→ WHAT IS REQUIRED
The expected output is exactly the lines below, starting at the line with "Affiliate News (460, 533)" and ending at the line with "Mastercard Casinos (470, 956)", both included; no other line belongs in it.

→ MATERIAL SUPPLIED

%%

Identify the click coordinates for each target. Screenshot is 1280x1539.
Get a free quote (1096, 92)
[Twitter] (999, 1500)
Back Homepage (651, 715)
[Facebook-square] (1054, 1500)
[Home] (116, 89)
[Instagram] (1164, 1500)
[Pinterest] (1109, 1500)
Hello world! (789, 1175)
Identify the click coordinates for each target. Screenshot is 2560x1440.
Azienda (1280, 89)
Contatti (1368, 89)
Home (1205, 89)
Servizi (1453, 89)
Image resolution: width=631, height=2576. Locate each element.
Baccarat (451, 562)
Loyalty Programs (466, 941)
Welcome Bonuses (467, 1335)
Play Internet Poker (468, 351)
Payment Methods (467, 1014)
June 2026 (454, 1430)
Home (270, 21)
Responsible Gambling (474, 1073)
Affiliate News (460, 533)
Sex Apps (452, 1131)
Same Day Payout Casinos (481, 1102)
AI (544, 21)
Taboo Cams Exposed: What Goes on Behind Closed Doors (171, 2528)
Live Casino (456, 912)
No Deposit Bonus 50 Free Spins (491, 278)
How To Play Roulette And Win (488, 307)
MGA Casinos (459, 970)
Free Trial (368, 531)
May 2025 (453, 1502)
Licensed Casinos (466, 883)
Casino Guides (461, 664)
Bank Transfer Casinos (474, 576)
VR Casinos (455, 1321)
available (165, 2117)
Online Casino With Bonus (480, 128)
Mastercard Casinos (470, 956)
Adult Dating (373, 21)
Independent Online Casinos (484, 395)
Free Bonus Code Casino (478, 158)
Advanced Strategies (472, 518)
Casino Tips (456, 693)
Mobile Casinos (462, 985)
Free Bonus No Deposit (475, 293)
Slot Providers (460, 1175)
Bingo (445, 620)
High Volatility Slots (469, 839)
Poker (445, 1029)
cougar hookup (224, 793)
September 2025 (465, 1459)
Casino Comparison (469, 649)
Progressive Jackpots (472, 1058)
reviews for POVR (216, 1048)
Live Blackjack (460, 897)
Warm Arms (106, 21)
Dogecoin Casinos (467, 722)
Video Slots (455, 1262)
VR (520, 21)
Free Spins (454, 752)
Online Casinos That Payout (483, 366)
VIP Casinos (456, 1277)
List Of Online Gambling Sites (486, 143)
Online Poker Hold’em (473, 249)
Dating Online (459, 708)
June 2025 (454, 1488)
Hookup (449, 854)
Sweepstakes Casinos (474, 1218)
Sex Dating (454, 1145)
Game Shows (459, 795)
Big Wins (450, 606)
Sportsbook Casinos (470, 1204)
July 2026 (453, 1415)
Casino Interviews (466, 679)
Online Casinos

%%

→ WRITTEN ANSWER
Affiliate News (460, 533)
Sex Apps (452, 1131)
Same Day Payout Casinos (481, 1102)
AI (544, 21)
Taboo Cams Exposed: What Goes on Behind Closed Doors (171, 2528)
Live Casino (456, 912)
No Deposit Bonus 50 Free Spins (491, 278)
How To Play Roulette And Win (488, 307)
MGA Casinos (459, 970)
Free Trial (368, 531)
May 2025 (453, 1502)
Licensed Casinos (466, 883)
Casino Guides (461, 664)
Bank Transfer Casinos (474, 576)
VR Casinos (455, 1321)
available (165, 2117)
Online Casino With Bonus (480, 128)
Mastercard Casinos (470, 956)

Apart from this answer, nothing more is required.